-- Opening Marker --

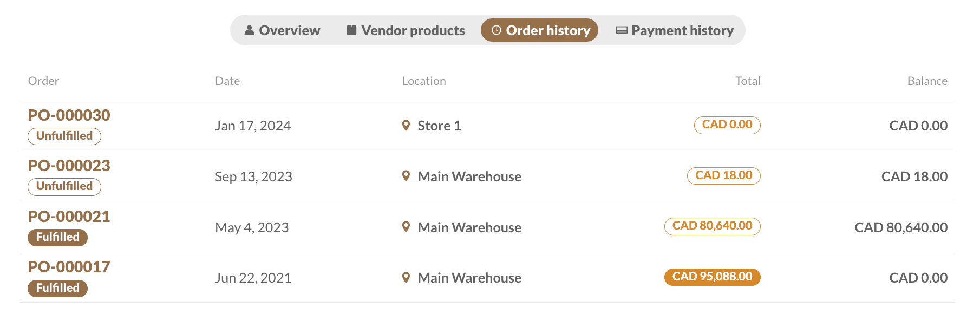Viewport: 980px width, 314px height.
Task: Click the Unfulfilled badge under PO-000030
Action: pyautogui.click(x=64, y=136)
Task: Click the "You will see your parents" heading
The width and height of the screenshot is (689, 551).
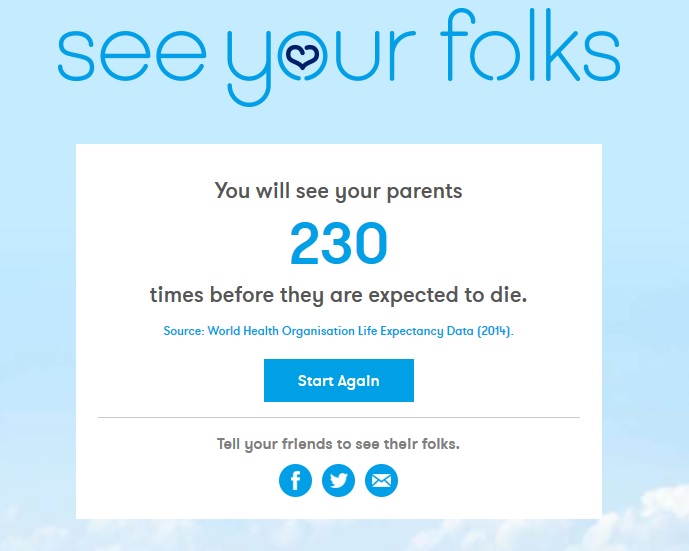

-- Closing Marker --

> **ASSIGNMENT**: Give back word for word the lines from the one containing "will see your" through the final line of the data above. Pictures are to be left out.

> **TASK ANSWER**:
Task: Click the "You will see your parents" heading
The width and height of the screenshot is (689, 551).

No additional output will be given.